[RECORDS FOR THE TASK Boundary: Start]
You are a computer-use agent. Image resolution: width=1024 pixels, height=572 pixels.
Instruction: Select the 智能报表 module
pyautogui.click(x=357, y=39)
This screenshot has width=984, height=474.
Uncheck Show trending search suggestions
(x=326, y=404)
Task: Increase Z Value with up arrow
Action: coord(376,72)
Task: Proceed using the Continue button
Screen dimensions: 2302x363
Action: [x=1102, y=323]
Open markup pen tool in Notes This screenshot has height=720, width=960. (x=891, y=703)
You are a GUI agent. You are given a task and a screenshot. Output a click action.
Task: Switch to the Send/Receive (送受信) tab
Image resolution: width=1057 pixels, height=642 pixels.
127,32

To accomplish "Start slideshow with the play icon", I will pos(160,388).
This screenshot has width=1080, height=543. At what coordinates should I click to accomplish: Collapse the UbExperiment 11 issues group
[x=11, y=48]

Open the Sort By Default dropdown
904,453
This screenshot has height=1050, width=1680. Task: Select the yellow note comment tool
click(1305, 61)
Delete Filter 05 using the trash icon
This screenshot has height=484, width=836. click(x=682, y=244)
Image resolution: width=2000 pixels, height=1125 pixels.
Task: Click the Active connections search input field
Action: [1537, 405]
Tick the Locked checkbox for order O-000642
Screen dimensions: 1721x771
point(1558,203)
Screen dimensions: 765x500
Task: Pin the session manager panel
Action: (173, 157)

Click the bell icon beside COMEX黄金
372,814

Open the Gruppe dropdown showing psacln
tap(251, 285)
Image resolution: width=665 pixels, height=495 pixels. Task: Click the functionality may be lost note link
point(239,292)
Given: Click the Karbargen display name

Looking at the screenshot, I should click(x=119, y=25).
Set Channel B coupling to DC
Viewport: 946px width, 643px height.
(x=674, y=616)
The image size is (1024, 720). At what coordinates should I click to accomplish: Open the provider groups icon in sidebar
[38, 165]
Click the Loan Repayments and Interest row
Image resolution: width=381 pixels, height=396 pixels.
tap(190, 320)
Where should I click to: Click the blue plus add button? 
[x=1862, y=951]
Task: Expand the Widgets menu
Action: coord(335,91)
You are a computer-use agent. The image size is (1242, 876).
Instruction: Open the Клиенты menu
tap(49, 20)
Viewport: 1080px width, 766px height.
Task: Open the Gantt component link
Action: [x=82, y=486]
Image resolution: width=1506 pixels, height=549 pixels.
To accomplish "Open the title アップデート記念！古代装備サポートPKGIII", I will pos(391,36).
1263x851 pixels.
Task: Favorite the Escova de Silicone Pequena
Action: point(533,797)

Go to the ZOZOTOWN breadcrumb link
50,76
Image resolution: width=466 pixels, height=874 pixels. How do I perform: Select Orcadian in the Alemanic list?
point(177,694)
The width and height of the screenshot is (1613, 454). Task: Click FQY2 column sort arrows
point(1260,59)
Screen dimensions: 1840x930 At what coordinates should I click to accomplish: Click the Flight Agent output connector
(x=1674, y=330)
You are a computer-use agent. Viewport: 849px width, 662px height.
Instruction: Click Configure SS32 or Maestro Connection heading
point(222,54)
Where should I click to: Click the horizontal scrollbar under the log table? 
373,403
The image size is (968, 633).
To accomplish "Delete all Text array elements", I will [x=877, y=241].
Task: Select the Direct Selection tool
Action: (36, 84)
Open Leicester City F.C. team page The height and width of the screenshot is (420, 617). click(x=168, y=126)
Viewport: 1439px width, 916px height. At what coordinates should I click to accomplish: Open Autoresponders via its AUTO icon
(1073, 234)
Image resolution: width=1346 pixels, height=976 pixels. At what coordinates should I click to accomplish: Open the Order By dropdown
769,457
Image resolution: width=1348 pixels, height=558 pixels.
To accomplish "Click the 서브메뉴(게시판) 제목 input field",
[RECORDS FOR THE TASK Boundary: End]
WORK REQUEST ::
Using the material above, restate each entry exactly as it stands.

WRITTEN SOLUTION ::
You are a computer-use agent. Image resolution: width=1024 pixels, height=572 pixels.
Instruction: Select the 智能报表 module
pyautogui.click(x=357, y=39)
This screenshot has width=984, height=474.
Uncheck Show trending search suggestions
(x=326, y=404)
Task: Increase Z Value with up arrow
Action: coord(376,72)
Task: Proceed using the Continue button
Screen dimensions: 2302x363
Action: [x=1102, y=323]
Open markup pen tool in Notes This screenshot has height=720, width=960. (x=891, y=703)
You are a GUI agent. You are given a task and a screenshot. Output a click action.
Task: Switch to the Send/Receive (送受信) tab
Image resolution: width=1057 pixels, height=642 pixels.
127,32

To accomplish "Start slideshow with the play icon", I will pos(160,388).
This screenshot has width=1080, height=543. At what coordinates should I click to accomplish: Collapse the UbExperiment 11 issues group
[x=11, y=48]

Open the Sort By Default dropdown
904,453
This screenshot has height=1050, width=1680. Task: Select the yellow note comment tool
click(1305, 61)
Delete Filter 05 using the trash icon
This screenshot has height=484, width=836. click(x=682, y=244)
Image resolution: width=2000 pixels, height=1125 pixels.
Task: Click the Active connections search input field
Action: [1537, 405]
Tick the Locked checkbox for order O-000642
Screen dimensions: 1721x771
point(1558,203)
Screen dimensions: 765x500
Task: Pin the session manager panel
Action: (173, 157)

Click the bell icon beside COMEX黄金
372,814

Open the Gruppe dropdown showing psacln
tap(251, 285)
Image resolution: width=665 pixels, height=495 pixels. Task: Click the functionality may be lost note link
point(239,292)
Given: Click the Karbargen display name

Looking at the screenshot, I should click(x=119, y=25).
Set Channel B coupling to DC
Viewport: 946px width, 643px height.
(x=674, y=616)
The image size is (1024, 720). At what coordinates should I click to accomplish: Open the provider groups icon in sidebar
[38, 165]
Click the Loan Repayments and Interest row
Image resolution: width=381 pixels, height=396 pixels.
tap(190, 320)
Where should I click to: Click the blue plus add button? 
[x=1862, y=951]
Task: Expand the Widgets menu
Action: coord(335,91)
You are a computer-use agent. The image size is (1242, 876).
Instruction: Open the Клиенты menu
tap(49, 20)
Viewport: 1080px width, 766px height.
Task: Open the Gantt component link
Action: [x=82, y=486]
Image resolution: width=1506 pixels, height=549 pixels.
To accomplish "Open the title アップデート記念！古代装備サポートPKGIII", I will pos(391,36).
1263x851 pixels.
Task: Favorite the Escova de Silicone Pequena
Action: point(533,797)

Go to the ZOZOTOWN breadcrumb link
50,76
Image resolution: width=466 pixels, height=874 pixels. How do I perform: Select Orcadian in the Alemanic list?
point(177,694)
The width and height of the screenshot is (1613, 454). Task: Click FQY2 column sort arrows
point(1260,59)
Screen dimensions: 1840x930 At what coordinates should I click to accomplish: Click the Flight Agent output connector
(x=1674, y=330)
You are a computer-use agent. Viewport: 849px width, 662px height.
Instruction: Click Configure SS32 or Maestro Connection heading
point(222,54)
Where should I click to: Click the horizontal scrollbar under the log table? 
373,403
The image size is (968, 633).
To accomplish "Delete all Text array elements", I will [x=877, y=241].
Task: Select the Direct Selection tool
Action: (36, 84)
Open Leicester City F.C. team page The height and width of the screenshot is (420, 617). click(x=168, y=126)
Viewport: 1439px width, 916px height. At what coordinates should I click to accomplish: Open Autoresponders via its AUTO icon
(1073, 234)
Image resolution: width=1346 pixels, height=976 pixels. At what coordinates should I click to accomplish: Open the Order By dropdown
769,457
Image resolution: width=1348 pixels, height=558 pixels.
To accomplish "Click the 서브메뉴(게시판) 제목 input field",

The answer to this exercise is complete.